The Movement was the preeminent poetical grouping of post-war Britain. 'We shall have stamped our taste on the age between us in the end', boasted its most important poet, Philip Larkin, of his and Kingsley Amis's influence. That Larkin's boast proved well-founded even those who deplored Movement taste have agreed. According to Randall Stevenson, author of volume 12 of the Oxford English Literary History, English literature 'was never more static than under the
influence of the Movement. If the later twentieth century proved a difficult period for poetry, it was in large measure because it took so long to realise this, and move on.' Moving on, though, was just what the Movement writers - Larkin, Amis, Thom Gunn, Donald Davie, Robert Conquest, John Wain, D.J.

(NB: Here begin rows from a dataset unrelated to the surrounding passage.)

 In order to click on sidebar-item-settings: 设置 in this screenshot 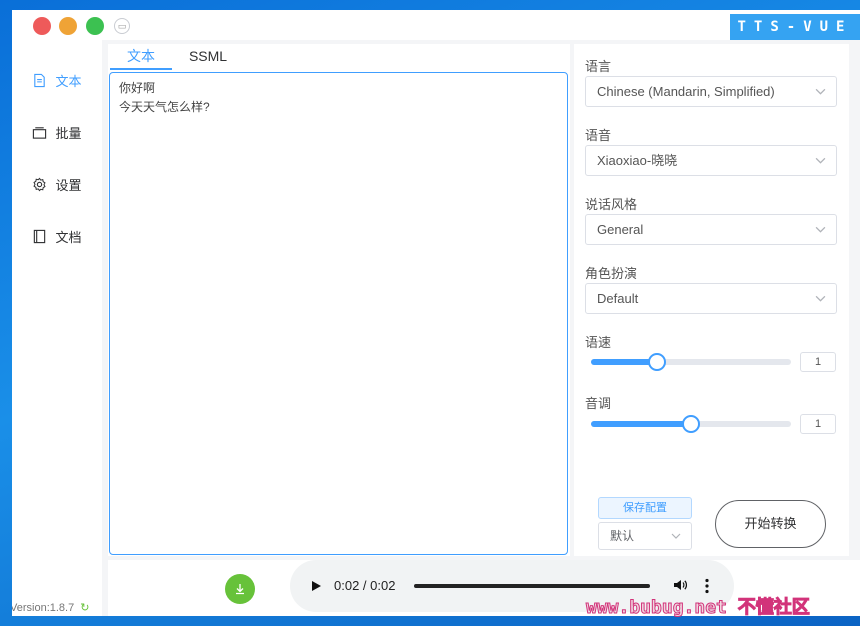, I will do `click(57, 184)`.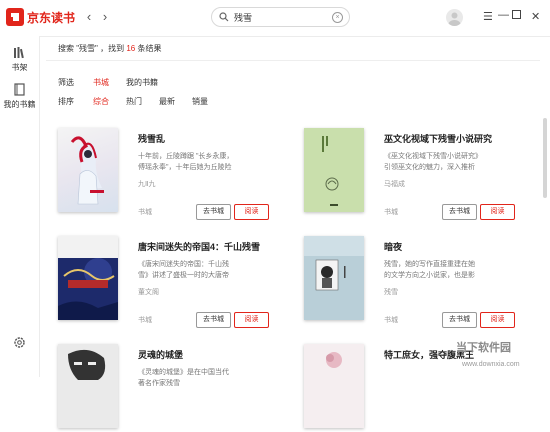  What do you see at coordinates (66, 82) in the screenshot?
I see `filter-label: 筛选` at bounding box center [66, 82]. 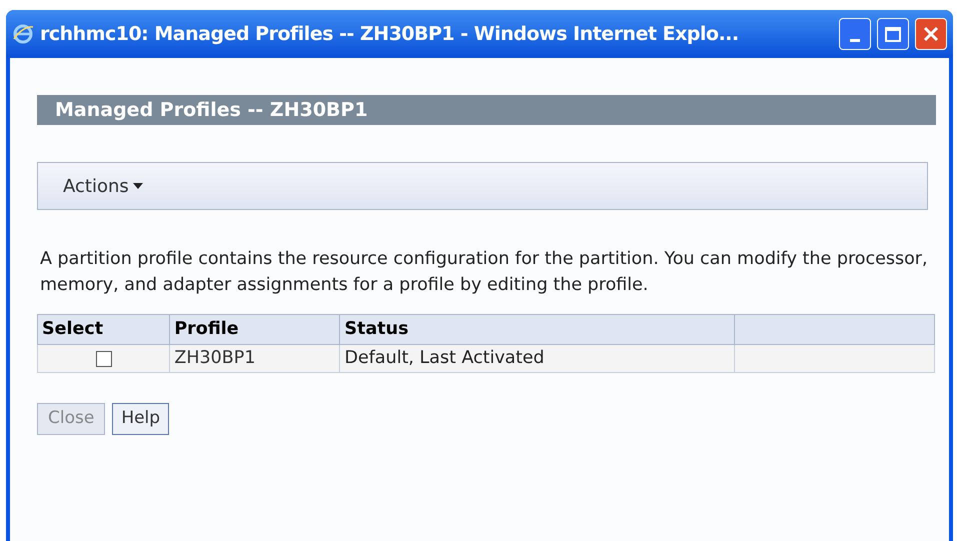 What do you see at coordinates (855, 40) in the screenshot?
I see `minimize-icon` at bounding box center [855, 40].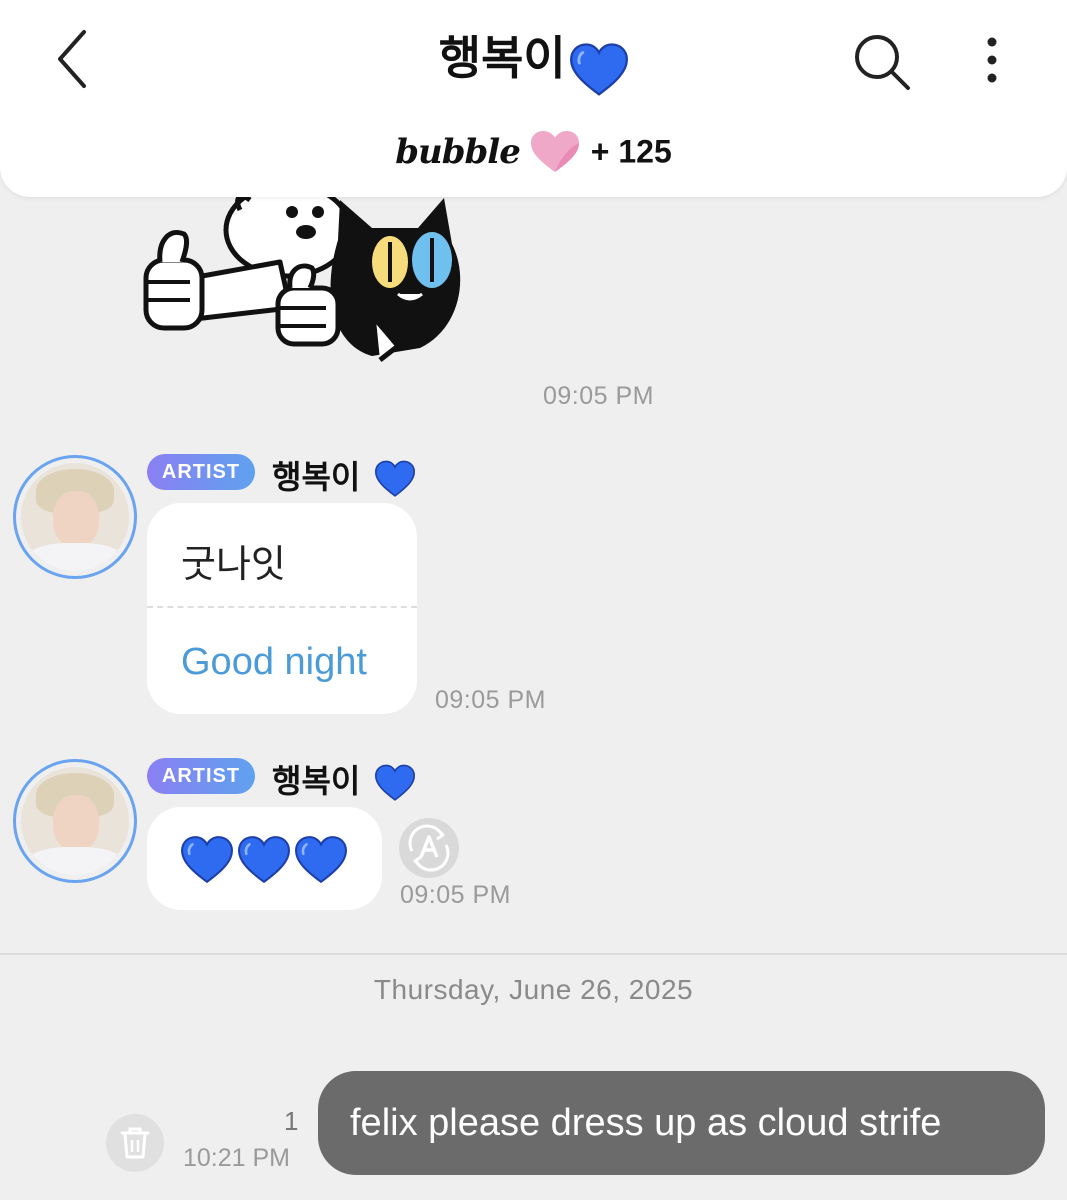 Image resolution: width=1067 pixels, height=1200 pixels. I want to click on translate-button, so click(429, 848). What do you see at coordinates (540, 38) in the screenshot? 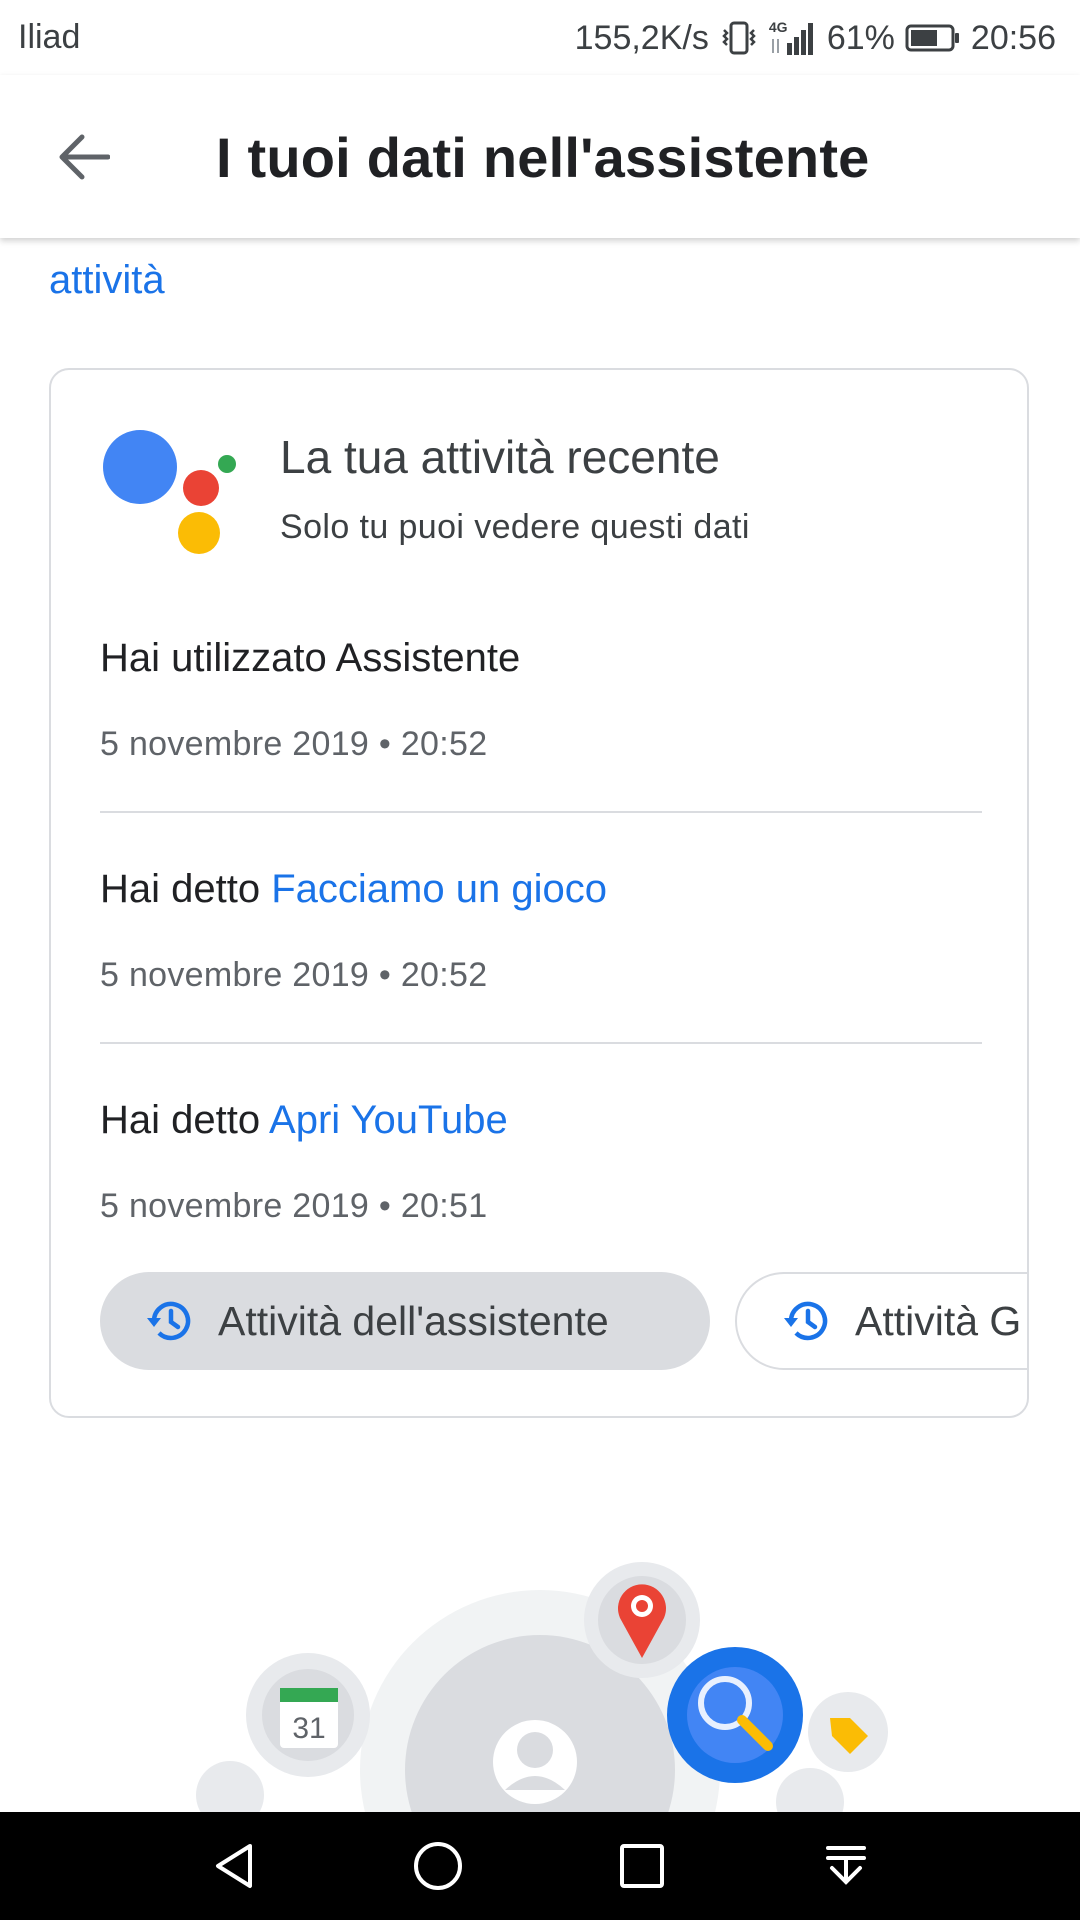
I see `status-bar: Iliad 155,2K/s 4G 61% 20:56` at bounding box center [540, 38].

Enright, Elizabeth Jennings, and John Holloway - thought they were doing, even when deploring innovation and experiment. Was their influence, as detractors claim, stultifying, a lament for 'England gone'? What, moreover, of other charges: that Movement writing is dry, academic, insular? These accusations are as extreme as the anti-modernist accusations that sparked them, in particular those of Amis, Larkin, Conquest, and Davie.
The Movement Reconsidered, a collection of original essays by distinguished poets, critics, and scholars from Britain and America, sets out to show not only that relations between Movement and other post-war British writers were more complex and nuanced than is usually suggested, but that the role these relations played in shaping the current literary scene is important and complicated. Other topics it examines include the origins of the grouping; the role of mediating figures such as
Auden, Empson, and Orwell; the part the writers themselves played in promoting the grouping; the interlocking network of academics, journalists, and editors who aided them; and analogous developments in other fields, notably philosophy, politics, and language. The book's ultimate aim is to encourage readers
to come to Movement writing with fresh eyes and to gain a fairer sense of its range and power.